А еще все знают и очень любят повторять, что время лечит. Но если кто-то вам такое скажет, знайте – бессовестно соврет. Никакого исцеления временем нет. Есть затирание памяти, обесцвечивание образов, чувств и взращивание удобного самообмана. Хотя если удобнее считать, что время лечит – пусть так. Суть-то особо не меняется.
Если ты не помнишь чувств – тебе не больно. Не сильно больно. Не мучительно. Остаются лишь бесцветные факты. Решение соцзащиты на временное пребывание ребенка в Доме малютки. Выписка из роддома. Маленькая, но уютная однушка в спальном районе. Две детские кроватки и ни малейшего представления о том, кто ты. Но четкое понимание, что делать дальше. Жить.
Да, ты помнишь, что было время, когда ребенок не спал ночами, даже на руках. А то и оба сразу. Ты помнишь, что была в край умотана, засыпала на ходу, огрызалась даже на няню, работала с дитями на руках, вместо еды и сна, чтобы как-то свести концы с концами и не запускать руки в потихоньку, но все же тающую копилку неизвестного происхождения. Потому что если тебе кроме себя рассчитывать не на кого, то приходится выкладываться на грани возможностей. А то и за ней.
Да, эти воспоминания есть, но через какое-то время они становятся не ярче, чем ночные кошмары, вспомненные теплым солнечным утром. И вроде бы это здорово, однако обидно, когда других воспоминаний нет.

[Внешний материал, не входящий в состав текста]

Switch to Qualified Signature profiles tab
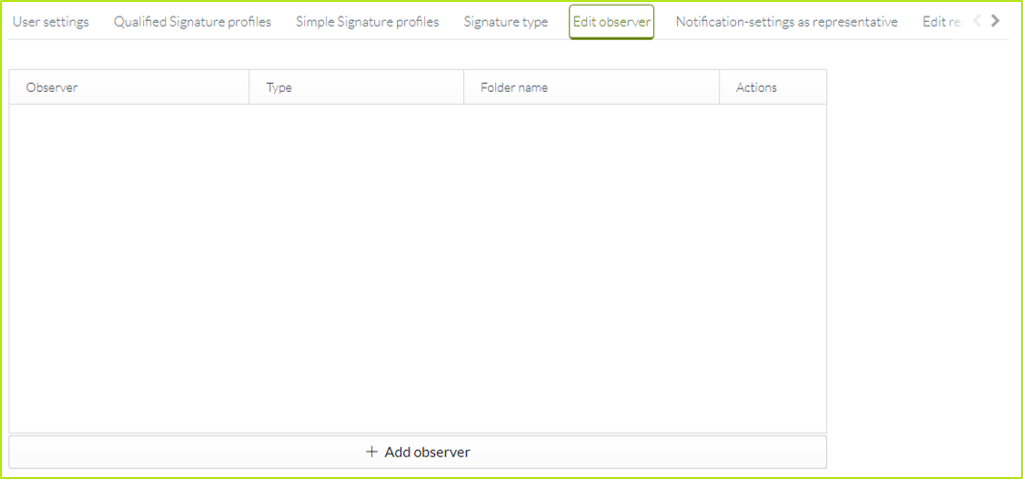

Почему мы так любим фотографироваться? Чтобы запечатлеть те моменты, где нам было хорошо. И вернуться к ним, когда нам плохо. Зачерпнуть сил и двигаться дальше. Но бывает, что взять силы неоткуда. И что тогда остается? А ничего. Просто каждый раз брать себя в зубы и тащиться вперед, выжимая оставшиеся крохи ресурсов, и стараться не думать, что будет, когда и их совсем не станет. Ну а еще, конечно, радоваться, что в отсутствие памяти полностью функционирует разум. Интересно жить, когда обо всем, что тебя окружает, ты знаешь все, а вот о себе – ничегошеньки.
Скрежет ключа в замочной скважине бесцеремонно прервал сочинение. Я залпом допила остывший кофе, сохранила пока еще сырой, но уже хоть сколько-то написанный текст и пошла встречать вернувшихся с прогулки.
– Ух, дошли! Иди к маме! – рыжеволосая девушка сгрузила мне на руки одного ребенка и, ловко поймав за капюшон другого, присела на корточки, разувая его и попутно отчитываясь. – У коляски отвалилось колесо. Я ее пока внизу пристегнула. Красавица почти всю дорогу спала, а вот это милое бедствие побывал во всех лужах. Одну из последних еще и в сапоги набрал. Все, шагай к маме.
Закончив с сапожками, няня поднялась на ноги, мягко подтолкнула ребенка ко мне, одернула-отряхнула подол серой куртки и все так же жизнерадостно прощебетала:
– Я улетела, завтра буду как обычно.
– Спасибо! – крикнула я вслед, завистливо глядя, как моя Мэри Поппинс, в миру Наташка, легко упархивает вниз по подъездным ступенькам. Вот откуда у людей столько силы? Молодость? Да, пусть будет так.
Закончив раздевать Милу, я повесила ее ярко-красный комбинезон на вешалку, посадила малышку в комнате на ковер у коробки с игрушками и пошла на кухню отлавливать второго нуждающегося в раздевании чада. Тот ожидаемо стоял на табуретке у стола, вдохновенно кликал мышкой и шлепал по клавишам. Увидев меня, ребенок улыбнулся и, ткнув пальцем в грудь, заявил:
– Костя ботает!
– Костя работает? – перевела я для уточнения.
– Ага! – радостно кивнул малыш и продолжил свое занятие.
Что ж, рабочий день окончен. Теперь на очереди уборка, готовка, чтение, кормление, играние, купание и укладывание. Причем чем активнее и веселее будет первая половина списка, тем проще и раньше будет с последним его пунктом. Поэтому я закрыла глаза на Костину помощь в мытье полов, на четырехручное распотрошение кухонных ящиков, на раскидывание утвари по полу и на купание в ванной всего, что не сильно промокает. Проще потом, когда наконец будет тихо, нацепить наушники и минут за пятнадцать все разложить по местам.